Home Improvement Asked on July 28, 2021
This is a followup on a question I asked awhile back about temporarily disabling the auto-defrost circuit on my KitchenAid KRFC300ESS fridge: modify fridge to temporarily defeat auto-defrost?
I believe the solution is to add a method to temporarily break the connection to the defrost heater. I’ll use an NC (normally-closed) relay, so that I can bring a low-voltage wire pair to the front of the unit, where I’d put a "disable" switch (I believe the defrost heater operates off line voltage). I want to put the relay in the machine compartment at the rear of the fridge, on the relevant wire that goes to a connector into the cabinet itself (where the defrost heater is located near the evaporator coils).
But I’m loathe to do this without first understanding the circuit. Here is the relevant part of the schematic, showing the defrost circuit near the bottom and some surrounding context:
I believe interrupting the WH/BK wire is a non-starter, because it’s connected to a number of other components (perhaps it’s a neutral). So that leaves me with the OR and BR wires, both of which appear to have the ability to energize the defrost heater ("DEF HTR"). I suppose I could use a DPST-NC relay and interrupt both, but I’d really like to understand what they do. The BR wire comes from a connector terminal labeled "STAT" – does that mean thermostat ? Except I thought auto-defrost circuits were usually based on timers, counting of door openings and such. If anything is a thermostat, it would appear to be the thing labeled "DEF TERM" ("defrost terminator"); and why does it have that resistor bypassing the switch, is it to leave a trickle current in DEF HTR when it’s off, maybe so the heater itself doesn’t frost up ? The OR wire goes to a connector terminal labeled "D-SENS" and I have no idea what that means.

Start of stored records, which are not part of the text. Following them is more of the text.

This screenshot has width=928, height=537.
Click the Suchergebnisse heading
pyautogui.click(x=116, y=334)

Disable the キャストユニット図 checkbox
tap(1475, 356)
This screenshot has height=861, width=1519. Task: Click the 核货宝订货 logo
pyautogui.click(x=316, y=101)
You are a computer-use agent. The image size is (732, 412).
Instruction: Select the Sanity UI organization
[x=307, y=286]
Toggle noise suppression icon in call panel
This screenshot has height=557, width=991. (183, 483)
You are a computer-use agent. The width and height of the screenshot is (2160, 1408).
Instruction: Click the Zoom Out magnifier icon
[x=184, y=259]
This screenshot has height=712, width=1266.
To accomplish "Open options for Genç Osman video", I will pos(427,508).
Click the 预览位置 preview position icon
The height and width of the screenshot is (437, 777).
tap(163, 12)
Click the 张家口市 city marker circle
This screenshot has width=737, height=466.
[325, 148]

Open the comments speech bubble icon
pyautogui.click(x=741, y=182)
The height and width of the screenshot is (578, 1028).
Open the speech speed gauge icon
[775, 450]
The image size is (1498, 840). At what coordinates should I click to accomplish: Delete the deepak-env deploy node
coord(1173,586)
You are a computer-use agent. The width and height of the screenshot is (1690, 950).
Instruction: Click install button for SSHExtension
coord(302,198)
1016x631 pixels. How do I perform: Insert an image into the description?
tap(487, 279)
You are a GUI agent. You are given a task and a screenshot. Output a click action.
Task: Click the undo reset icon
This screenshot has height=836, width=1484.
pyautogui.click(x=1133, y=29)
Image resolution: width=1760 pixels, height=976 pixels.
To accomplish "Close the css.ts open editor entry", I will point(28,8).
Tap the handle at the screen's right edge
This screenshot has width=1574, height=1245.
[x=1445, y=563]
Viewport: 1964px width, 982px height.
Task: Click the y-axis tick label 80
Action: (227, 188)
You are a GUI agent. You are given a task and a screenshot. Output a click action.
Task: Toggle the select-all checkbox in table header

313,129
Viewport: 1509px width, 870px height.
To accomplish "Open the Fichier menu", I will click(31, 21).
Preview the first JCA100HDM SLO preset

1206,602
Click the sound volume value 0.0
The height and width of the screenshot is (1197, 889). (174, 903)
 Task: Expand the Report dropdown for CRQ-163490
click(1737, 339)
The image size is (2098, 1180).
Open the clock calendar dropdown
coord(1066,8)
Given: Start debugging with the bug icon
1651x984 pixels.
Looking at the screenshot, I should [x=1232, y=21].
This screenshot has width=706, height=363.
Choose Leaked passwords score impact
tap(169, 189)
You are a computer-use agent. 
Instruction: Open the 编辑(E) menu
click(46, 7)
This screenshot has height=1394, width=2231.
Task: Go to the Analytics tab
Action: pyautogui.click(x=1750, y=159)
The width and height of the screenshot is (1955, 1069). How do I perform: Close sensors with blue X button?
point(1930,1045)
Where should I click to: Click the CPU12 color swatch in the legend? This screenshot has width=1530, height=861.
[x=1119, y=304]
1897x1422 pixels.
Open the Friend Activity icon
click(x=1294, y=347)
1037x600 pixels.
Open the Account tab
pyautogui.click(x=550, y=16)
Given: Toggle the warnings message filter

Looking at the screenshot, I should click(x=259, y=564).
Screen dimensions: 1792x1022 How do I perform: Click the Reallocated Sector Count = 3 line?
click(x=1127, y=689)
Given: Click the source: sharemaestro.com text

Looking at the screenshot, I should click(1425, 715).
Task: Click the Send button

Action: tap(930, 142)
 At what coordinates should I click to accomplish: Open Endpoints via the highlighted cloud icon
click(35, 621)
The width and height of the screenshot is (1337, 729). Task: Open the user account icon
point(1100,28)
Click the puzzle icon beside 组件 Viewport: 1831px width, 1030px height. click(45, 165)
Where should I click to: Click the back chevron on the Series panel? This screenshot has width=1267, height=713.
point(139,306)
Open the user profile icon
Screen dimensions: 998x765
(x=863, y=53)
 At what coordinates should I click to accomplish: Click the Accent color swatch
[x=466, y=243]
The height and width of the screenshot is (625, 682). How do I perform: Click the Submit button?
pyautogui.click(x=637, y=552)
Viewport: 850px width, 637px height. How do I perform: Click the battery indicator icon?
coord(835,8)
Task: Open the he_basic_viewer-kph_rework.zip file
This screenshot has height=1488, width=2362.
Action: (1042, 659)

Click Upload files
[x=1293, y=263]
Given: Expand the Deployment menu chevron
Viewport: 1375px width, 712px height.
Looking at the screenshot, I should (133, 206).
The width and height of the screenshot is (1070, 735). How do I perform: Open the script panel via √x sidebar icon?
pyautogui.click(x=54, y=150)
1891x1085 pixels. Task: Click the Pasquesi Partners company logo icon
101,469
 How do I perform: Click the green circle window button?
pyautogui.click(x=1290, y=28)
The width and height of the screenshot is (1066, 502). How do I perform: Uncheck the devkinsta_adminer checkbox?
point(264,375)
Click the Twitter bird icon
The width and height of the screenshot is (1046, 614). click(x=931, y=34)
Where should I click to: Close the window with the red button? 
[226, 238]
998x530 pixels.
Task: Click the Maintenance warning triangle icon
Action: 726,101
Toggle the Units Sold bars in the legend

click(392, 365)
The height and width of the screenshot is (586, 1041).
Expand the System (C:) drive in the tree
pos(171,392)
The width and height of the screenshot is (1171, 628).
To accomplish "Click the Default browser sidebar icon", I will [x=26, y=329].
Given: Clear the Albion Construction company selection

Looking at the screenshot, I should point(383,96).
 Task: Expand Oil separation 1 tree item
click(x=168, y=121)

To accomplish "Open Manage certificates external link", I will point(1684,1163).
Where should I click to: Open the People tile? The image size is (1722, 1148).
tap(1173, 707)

To add further confusion, here is a portion of a companion drawing labeled "Wiring Diagram":
Note that in this drawing, the OR and BR wires appear to be going to pins 3 and 5 on a single 9-pin connector, whereas on the schematic they appear to go to two different connectors. You’d think the actual physical connectors are more likely to be in "Wiring Diagram" than "Schematic", but who knows ? I suppose I’ll sort that out when I open up the back and locate these wires.
For completeness, here is the entire page from the "tech sheet" from which I lifted the above images.
It seems "DEF TERM" might mean "defrost terminator." If you can locate this component it may shed some light on what it does -- I wonder if it might be an auto-resetting thermal switch. It seems that a well-placed switch would experience temperature of 32F (or lower) until the moment when the ice surrounding it has turned to water, and then the temperature of the switch would rise. A control could use that behavior to terminate the defrost cycle at the right moment. A time-based defrost would run the risk of being inadequate by letting ice remain or inefficient by heating the freezer compartment excessively.
"D-SENS" might be an abbreviation for "defrost sense." If the guess about the terminator is correct, this sense line would provide a way for the controller to detect that the defrost terminator had activated. That could have been done by sensing the current flowing through the defrost heater, but maybe in their circuit design they decided a voltage-based sense was better than a current-based sense.
There's definitely some experimentation in your future. I'll guess you could use the NC relay to break the connection between the terminator and the heating element, leaving the sense connected to the heating element. That'll probably interrupt the power to the heater and hopefully still provide the sense feedback so the controller can decide to end the defrost cycle. But you may possibly upset the controller -- it could possibly do some kind of self-test to confirm the heating element is functional and this tampering may cause such a test to fail.